LONDON, July 12 ― European shares closed at a two-week low yesterday weighed down by pharma stocks on worries that US government may intervene on high drug prices, while optimism from the Federal Reserve’s dovish stance faded away.
The pan-European stocks benchmark rallied earlier in the day on remarks from Fed Chair Jerome Powell but reversed course in late afternoon trading to close 0.1 per cent lower.
The White House announced that it was ditching its push for changes to the pharma rebate structure, providing some relief to health insurance companies but hurting drugmakers, including those in Europe.
Novo Nordisk, UCB, Astrazeneca and Roche all ended nearly 2 per cent lower, dragging the pharma index down 0.7 per cent, the biggest weight on the benchmark.
“Most drugmakers supported the initiative to eliminate rebates but now we see no solution to the challenges manufacturers face regarding growing rebates, “ Morgan Stanley said in a note.
“The lack of progress in Washington suggests that the industry will face ongoing political pressure, including legislative risk.”

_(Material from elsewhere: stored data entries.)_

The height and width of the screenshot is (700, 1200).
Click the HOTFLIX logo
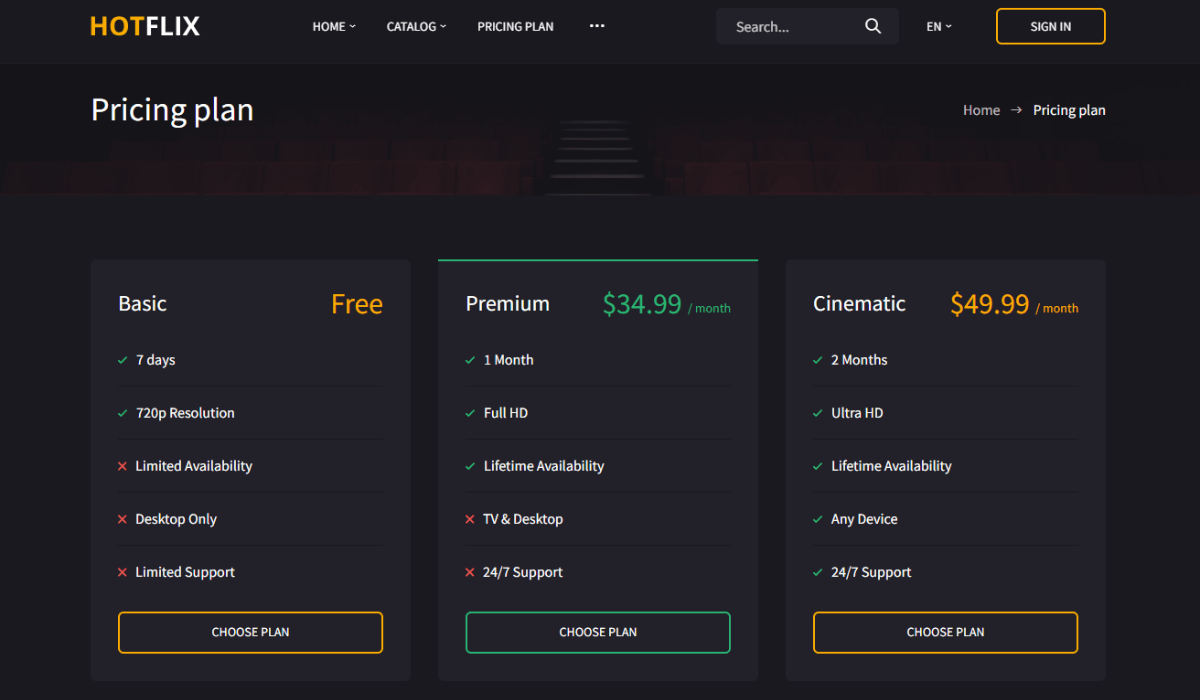[x=145, y=26]
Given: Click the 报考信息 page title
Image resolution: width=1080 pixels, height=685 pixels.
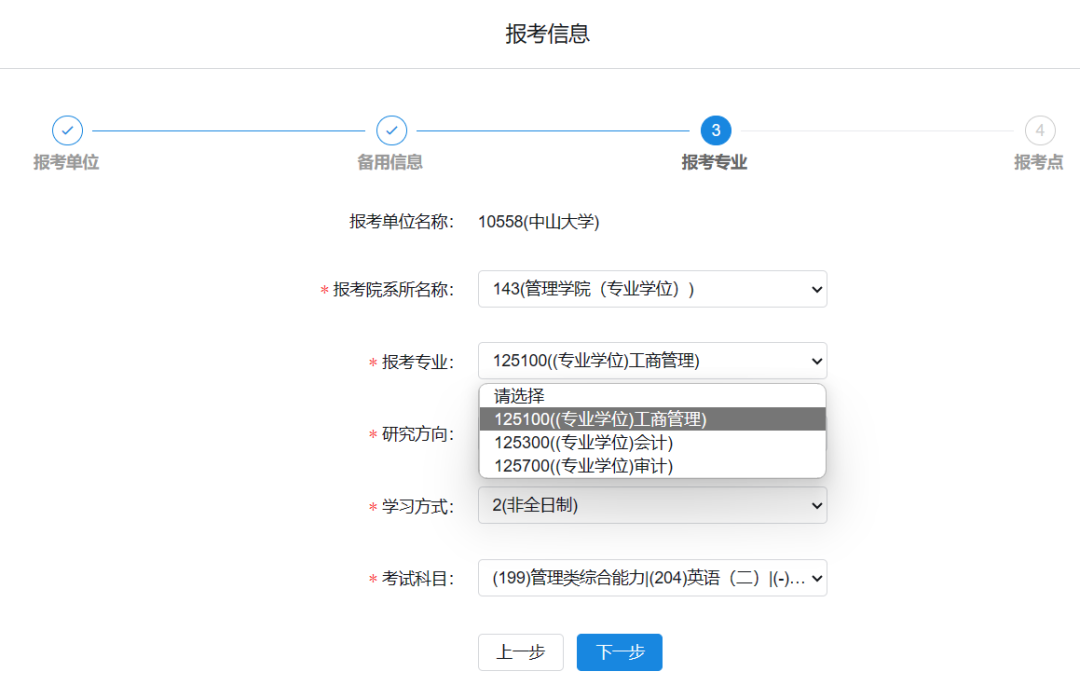Looking at the screenshot, I should (547, 34).
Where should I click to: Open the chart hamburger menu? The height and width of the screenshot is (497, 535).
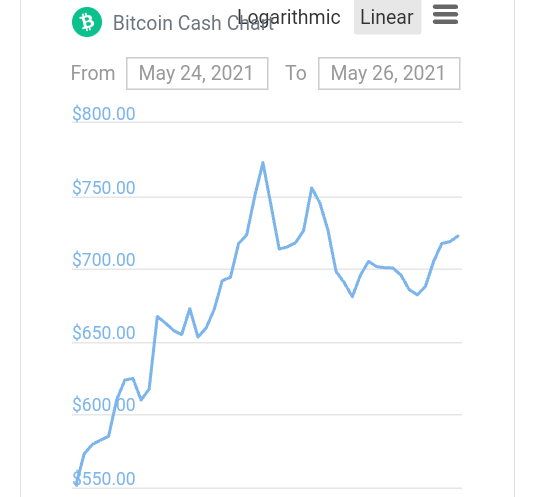point(445,14)
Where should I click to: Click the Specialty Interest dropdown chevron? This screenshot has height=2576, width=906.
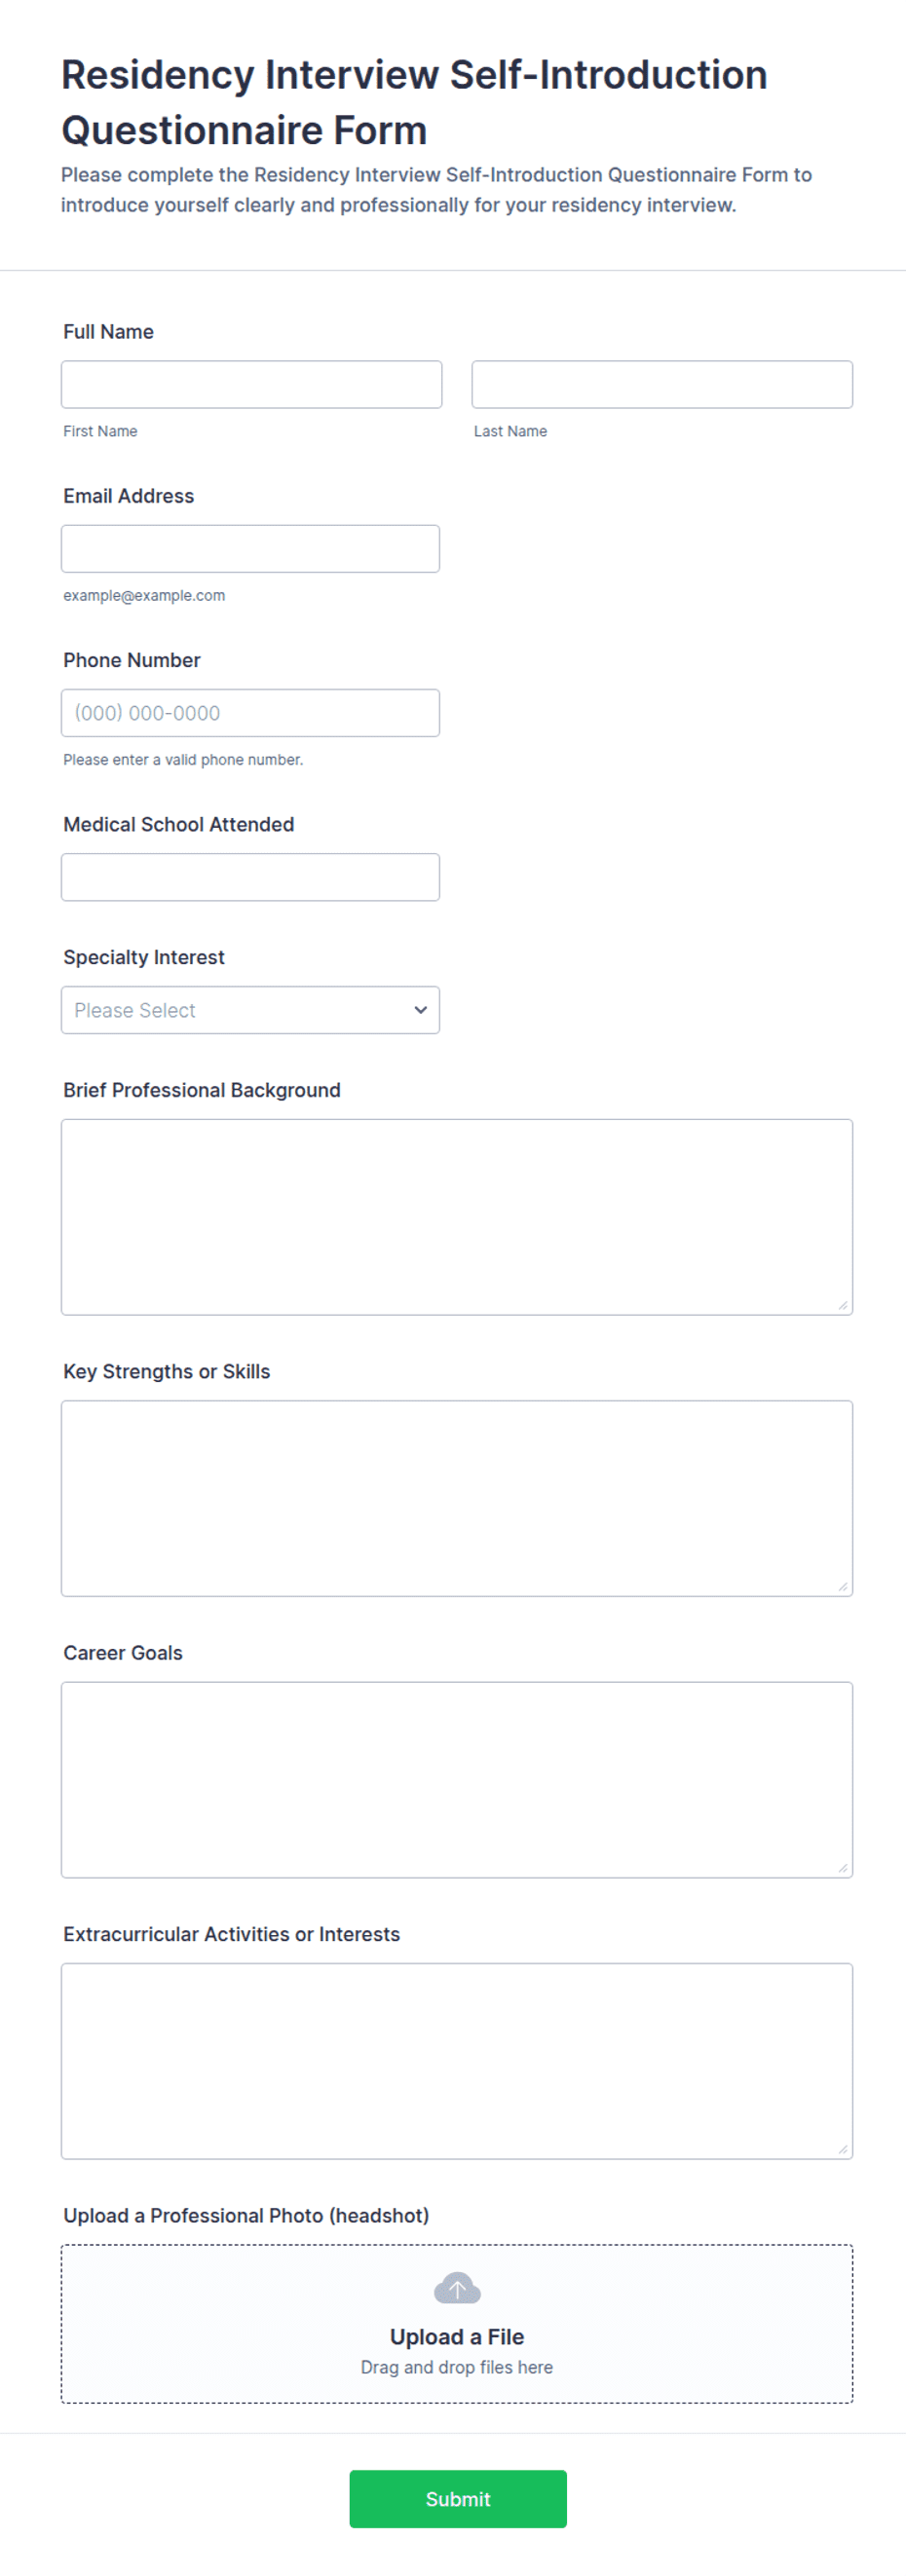pos(420,1010)
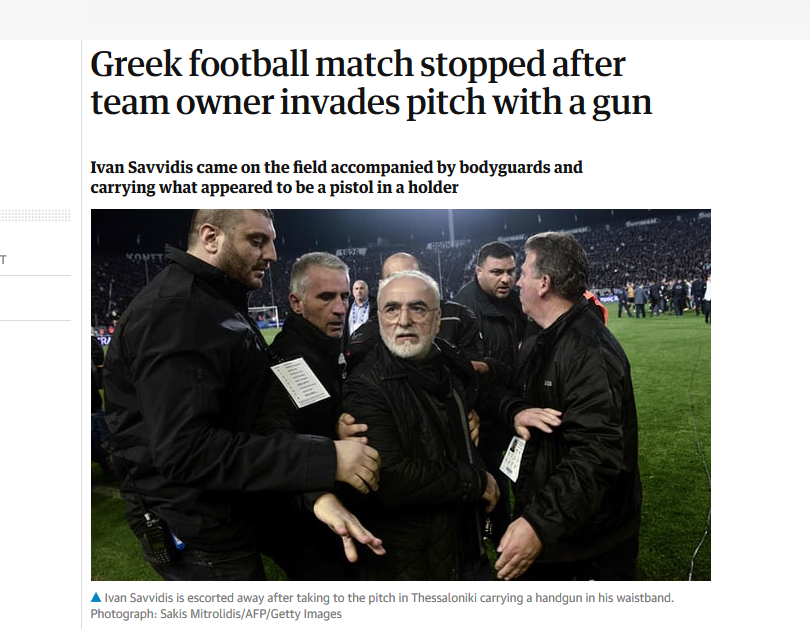Select the headline 'Greek football match stopped after'
This screenshot has height=629, width=810.
tap(358, 65)
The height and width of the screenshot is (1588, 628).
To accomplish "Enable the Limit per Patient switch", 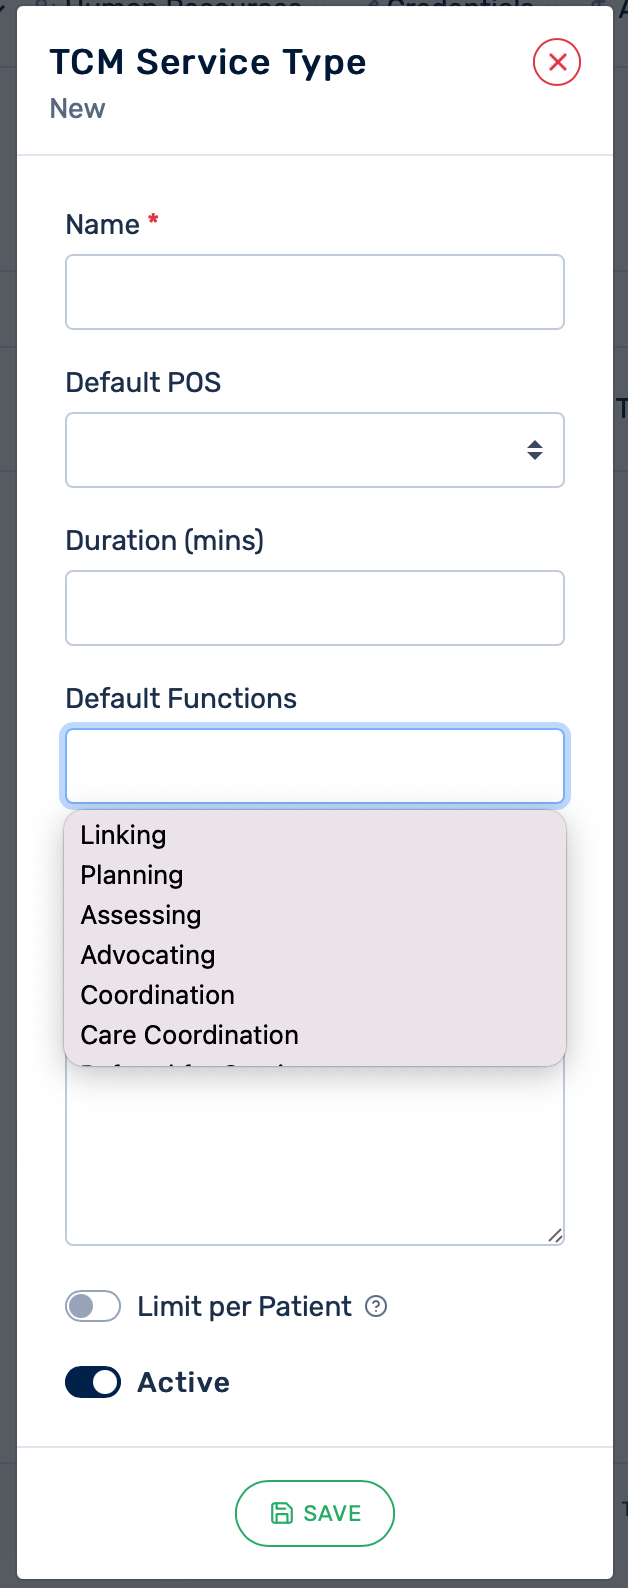I will (x=93, y=1306).
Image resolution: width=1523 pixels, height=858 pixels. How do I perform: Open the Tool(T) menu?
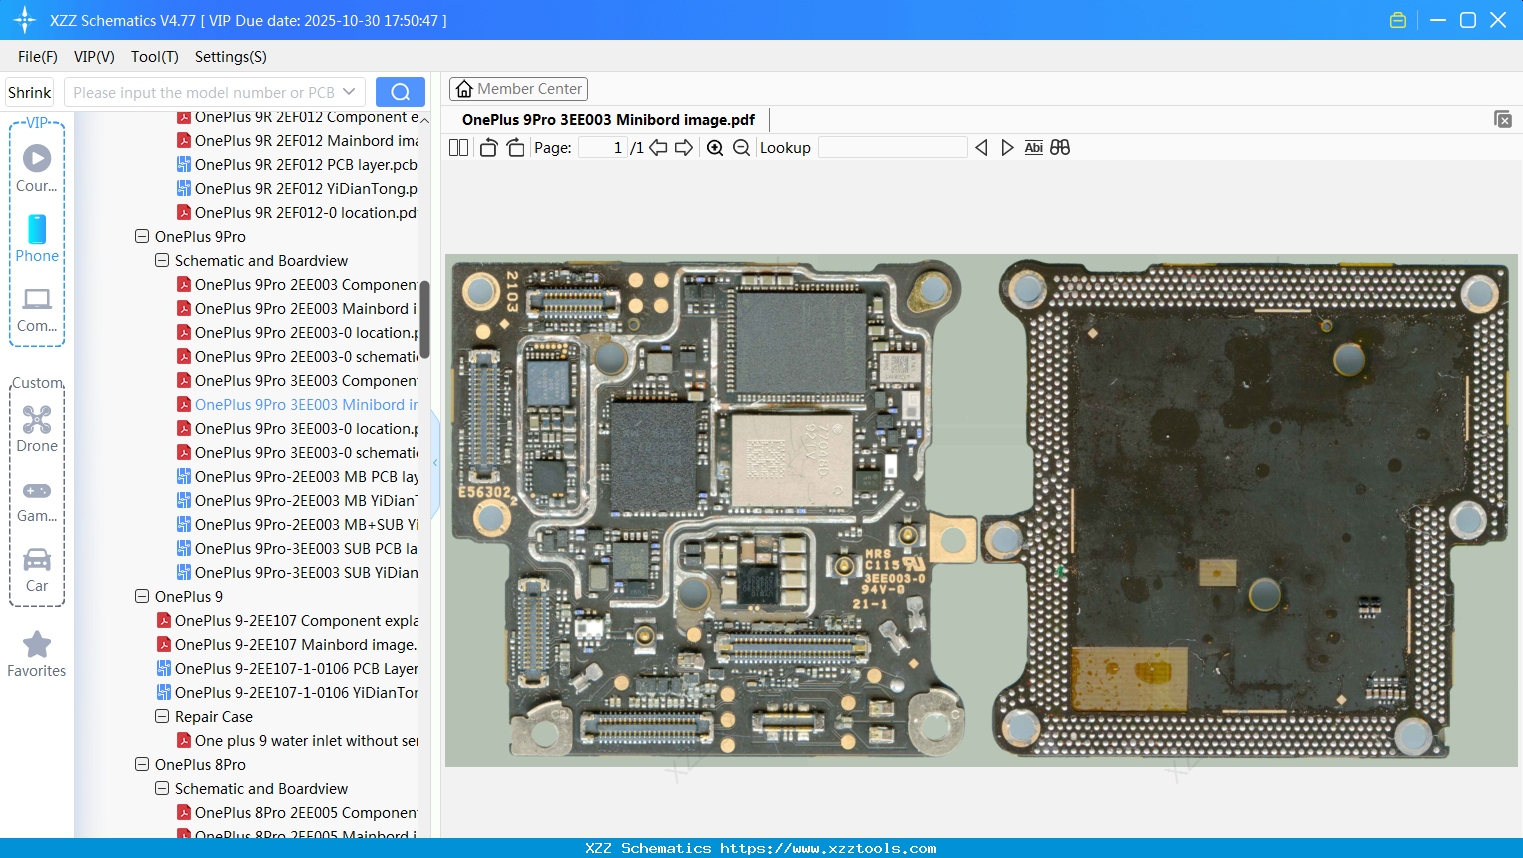154,57
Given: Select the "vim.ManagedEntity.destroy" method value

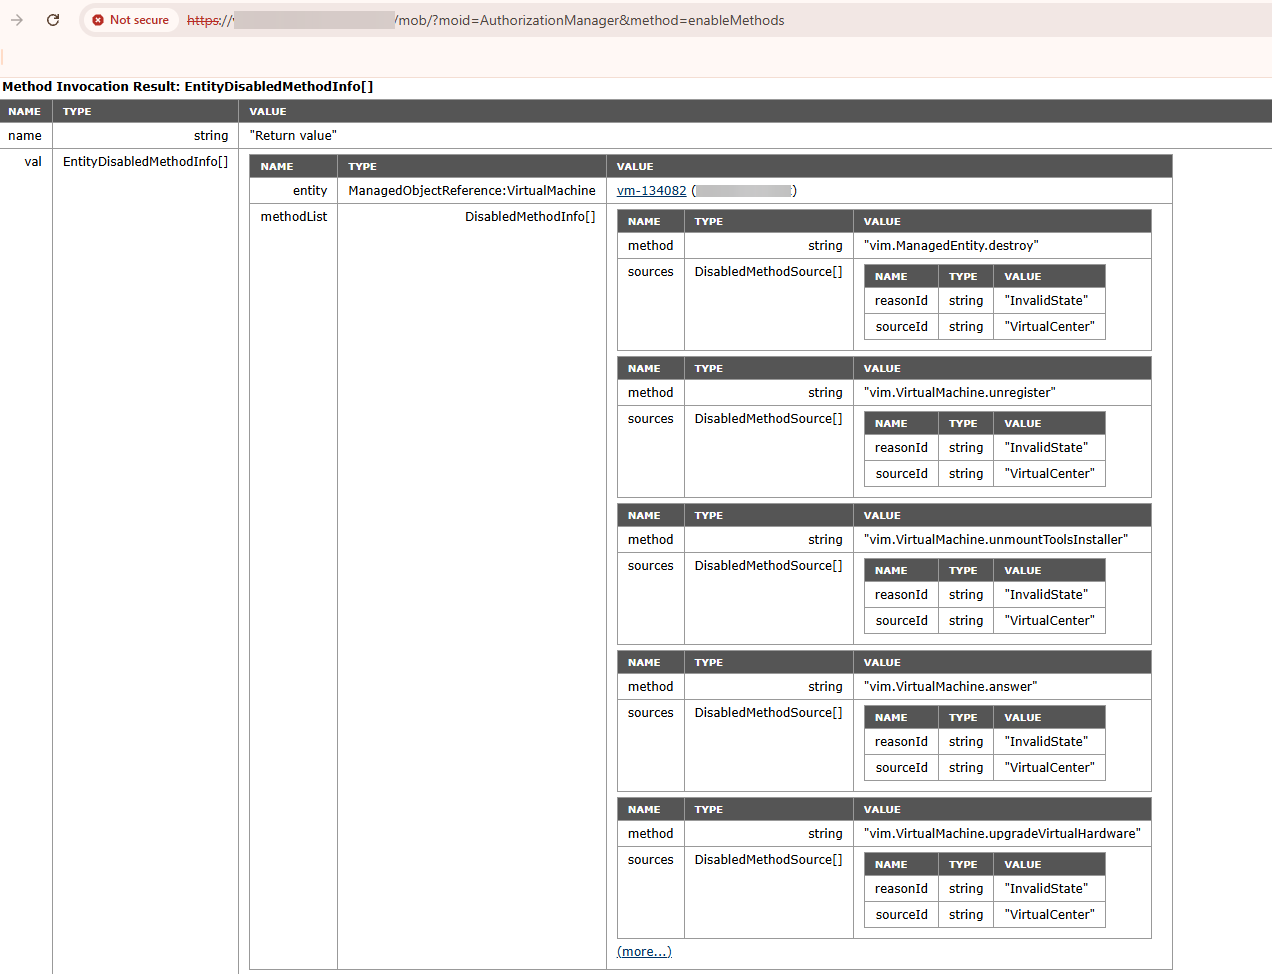Looking at the screenshot, I should [x=950, y=246].
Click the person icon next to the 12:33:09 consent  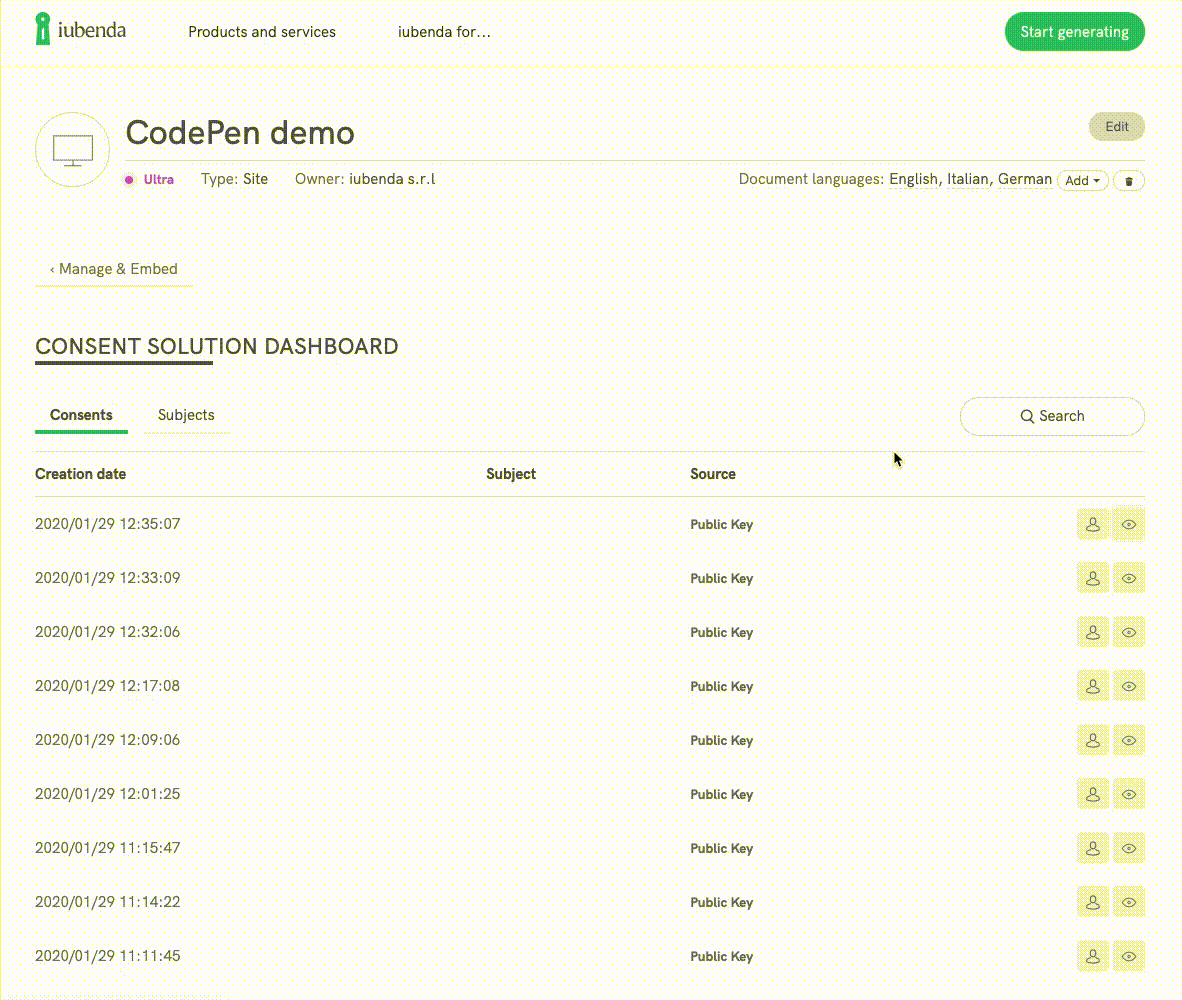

Also pressuring the sector was German medical imaging equipment maker Siemens Healthineers which slid 6 per cent on worries about the performance of its Diagnostics business.
Auto stocks ended 0.6 per cent lower as a slew of warnings by small-cap auto/industrial suppliers hit large-cap car parts suppliers such as Valeo and Continental.
Bank of America Merrill Lynch warned in a note that depressed production for the sector across regions is unlikely to pick up materially in the near-term.
Also weighing on sentiment was the International Monetary Fund’s warning that the euro zone may see prolonged anemic growth, backing the European Central Bank’s (ECB) plans for fresh stimulus.
Among bright spots, the energy sector gained the most as oil prices hit six-week highs, while banks outperformed pushing the bank-heavy Milan and Madrid indexes higher.
Bucking the broader pharma trend, German drugmaker Gerresheimer AG rose 13 per cent to the top of the STOXX 600 after confirming revenue guidance for the year and posting strong second quarter results.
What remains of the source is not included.